Une interdiction progressive et encadrée

La loi prévoit une mise en œuvre en deux temps. Une phase dite « initiale » débutera dès février, durant laquelle les nouvelles règles seront expliquées aux équipes éducatives, aux parents et aux élèves, sans sanctions immédiates. L’interdiction entrera pleinement en vigueur à la rentrée scolaire de septembre. En cas de non-respect répété, les parents s’exposeront à des amendes comprises entre 150 et 800 euros.
Selon les estimations avancées par le gouvernement, environ 12 000 filles et adolescentes seraient concernées par cette interdiction. Ce chiffre repose sur une extrapolation d’une étude menée en 2020, qui recensait environ 3 000 enfants de moins de 14 ans portant le voile à l’époque. Des données contestées par certaines associations, qui estiment ces évaluations imprécises et instrumentalisées à des fins politiques.
Les réactions du monde associatif ne se sont pas fait attendre. Amnesty International Autriche parle d’une mesure ouvertement discriminatoire à l’encontre des filles musulmanes, susceptible d’alimenter les préjugés et le racisme antimusulman. Dans un pays de neuf millions d’habitants, où les discours anti-immigration se sont intensifiés ces dernières années, les ONG redoutent un effet délétère sur la cohésion sociale.

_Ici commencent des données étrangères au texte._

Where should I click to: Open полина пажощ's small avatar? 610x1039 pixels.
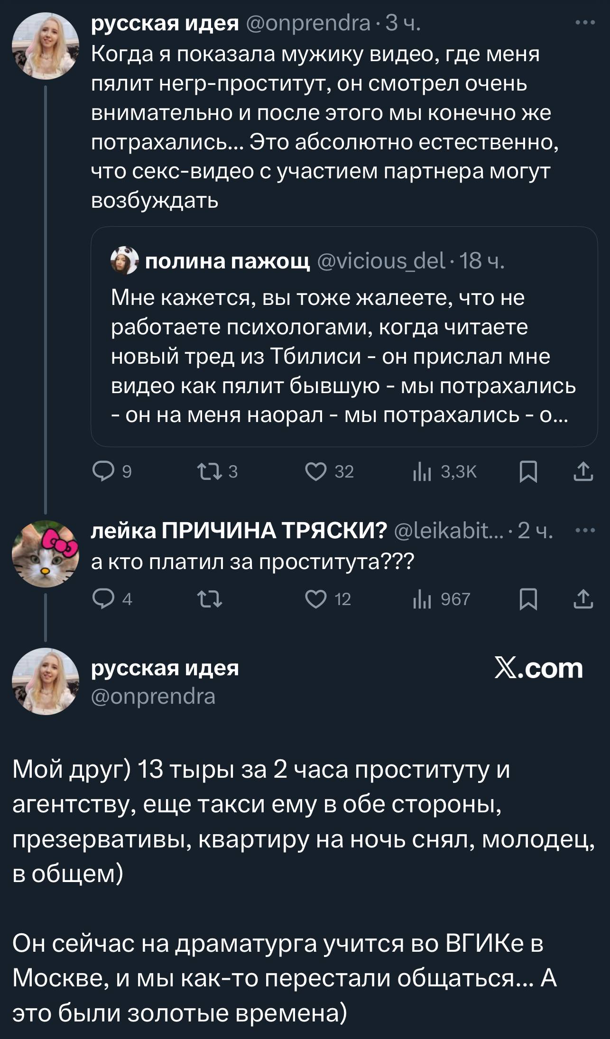124,261
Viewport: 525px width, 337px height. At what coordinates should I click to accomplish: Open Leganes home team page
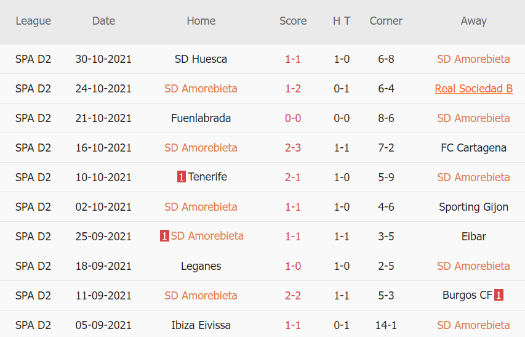click(x=201, y=266)
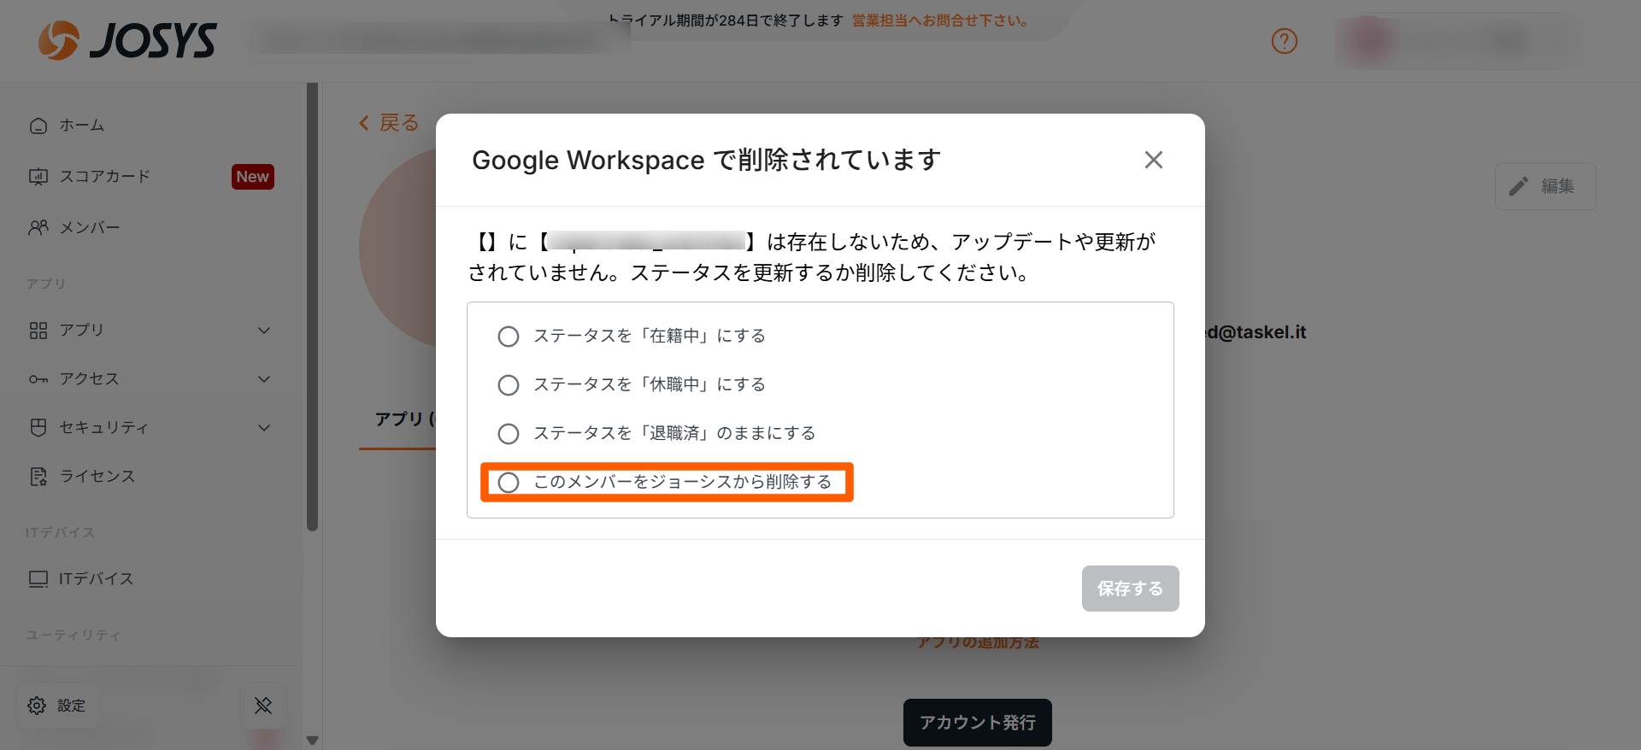Expand the セキュリティ sidebar chevron
Screen dimensions: 1641x750
click(264, 428)
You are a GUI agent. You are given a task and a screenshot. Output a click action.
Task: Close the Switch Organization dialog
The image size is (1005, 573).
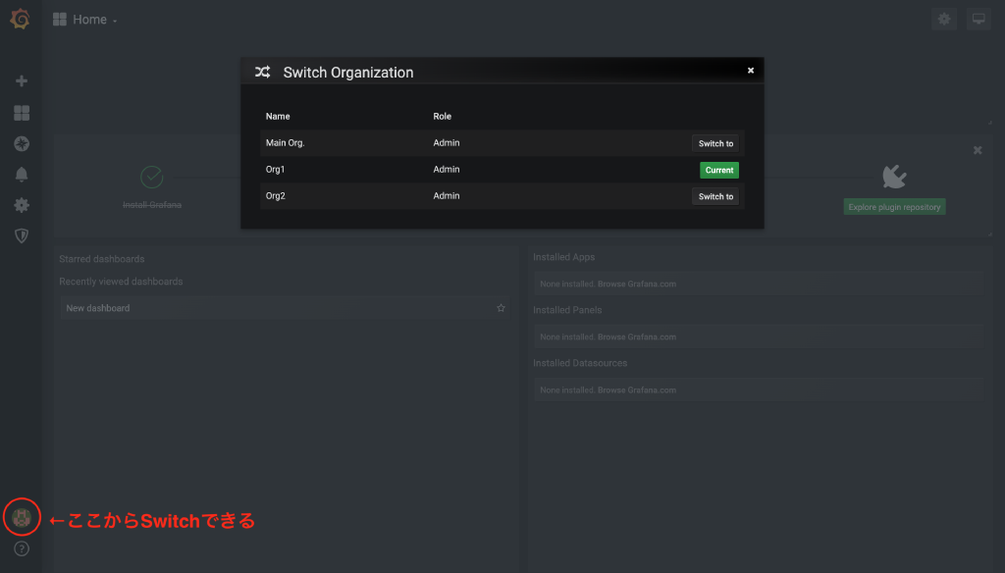click(751, 71)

Une stigmatisation dénoncée par les représentants musulmans

L’IGGÖ, organisation représentant officiellement les communautés musulmanes en Autriche, alerte sur les conséquences psychologiques et sociales de la loi. Elle estime que le texte va stigmatiser les enfants concernées et affaiblir la confiance dans l’État de droit. D’autres associations, comme Amazone ou SOS Mitmensch, redoutent un isolement accru des jeunes filles et la normalisation du contrôle de leur corps au nom de la loi.